Knapheide Saves Costs and Time in Nondestructive Vehicle Testing
The money saved would otherwise have been spent contracting outside test labs.
The Knapheide Manufacturing Company of Quincy, IL, is a leader in the North American utility truck body market, so when they adopt manufacturing and testing procedures, the industry takes note. “In the old days we would send our products out to be tested to ensure that they met industry certification standards,” said Richard Pelnarsh, Knapheide test engineer, “but that used to be very expensive, and each test could take weeks to complete, impacting our ability to meet our schedules.” More recently, the company has been developing test systems in house, shortening the process and improving their ability to test customized product configurations. A custom test may also be developed when a need arises to recreate a particular set of events a Knapheide product will experience in the field.
The typical test involves applying a specific amount of force to an item such as a truck bed, bulkhead or a trailer hitch in order to simulate real-world usage conditions, cycling the application of force some number of times, and documenting the results. If a standard test protocol adopted by the SAE exists, then the Knapheide test group implements that. If not, then it is up to them to develop a test from scratch.
“Most of the safety tests performed are ensuring that a particular standard is met, for example there are floor load standards,” said Pelnarsh. “There is a floor loading test where we have to run a simulated forklift of 9,000 pounds moving across a truck floor 10,000 times.” The floor being tested (see figure 1) is made from wood, which would be found in a standard box van product made by Knapheide.
Figure 2. This is an 8-axis electrohydraulic motion controller.
The test stand uses a RMC151 eight-axis, dual-loop electrohydraulic motion controller manufactured by Delta Computer Systems Inc. of Battle Ground, WA (Figure 2). In selecting the Delta RMC, the Knapheide test team looked for a motion control solution that is capable of three things: 1) Flexibility in order to be reconfigured to test many different types of assemblies with different orientations and force ratings, 2) high precision in order to detect minute changes in the device under test’s response to the force, and to ensure repeatability from cycle to cycle, and 3) the ability to document the results. “A lot of the usefulness for the RMC is in doing one-off tests,” said Pelnarsh. “The Delta controller allows us to be very precise in our application of force and/or position.” Different test rigs developed by the Knapheide team are capable of applying up to 65,000 pounds to within plus or minus five pounds.
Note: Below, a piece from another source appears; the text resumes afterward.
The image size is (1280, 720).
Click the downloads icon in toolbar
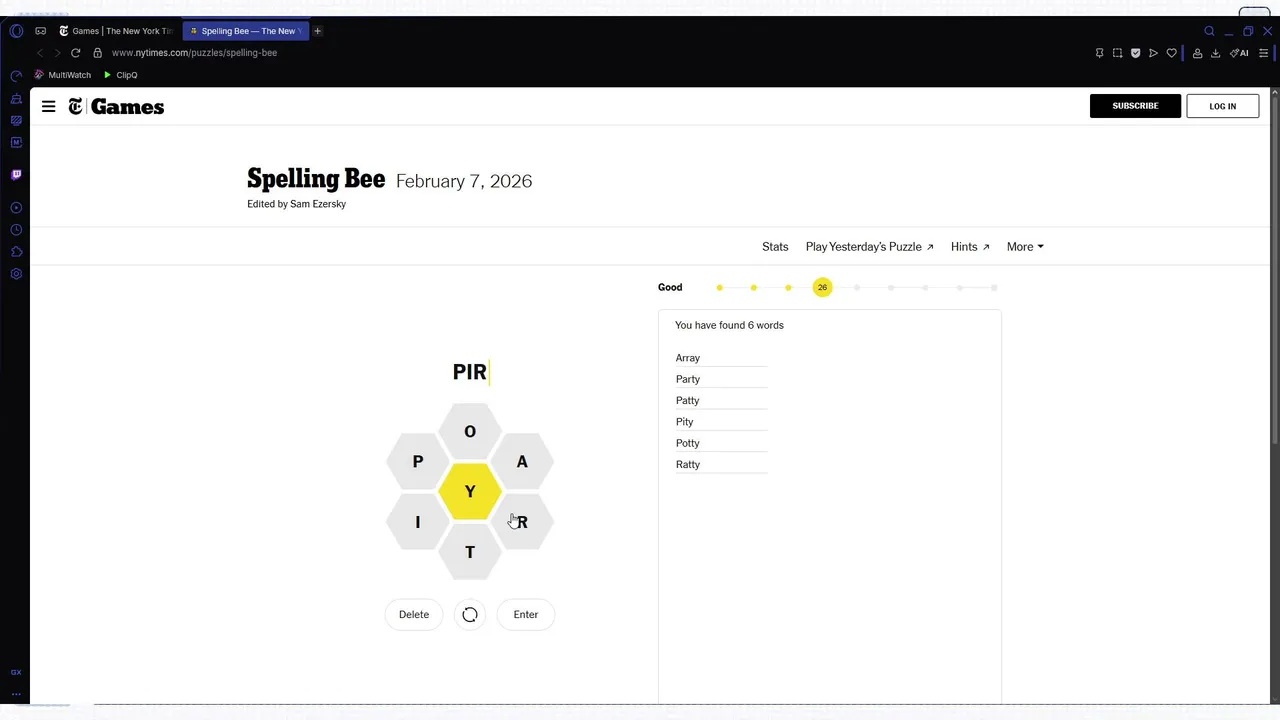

There are two motion axes being controlled in the box van test stand. The motion controller operates the hydraulics through a proportional servo valve feeding the cylinder that applies down force on the wheels. It also controls the hydraulic motor that moves the truck floor back and forth (instead of moving the simulated forklift, it was easier to move the floor). During the test, the down force is ramped up and down as the floor is moved. “What makes this application complex is that the motion of the floor and application of the force through the wheels needs to be precisely coordinated as they are cycled,” said Pelnarsh.
The motion controller connects directly to a rotary encoder on the hydraulic motor to keep track of the number of cycles, and a load cell on the hydraulic cylinder that tracks the pressure being exerted by the forklift wheels. Because the RMC 151 is a multi-axis controller it can synchronize, or time sequence the motion of up to eight motion axes simultaneously.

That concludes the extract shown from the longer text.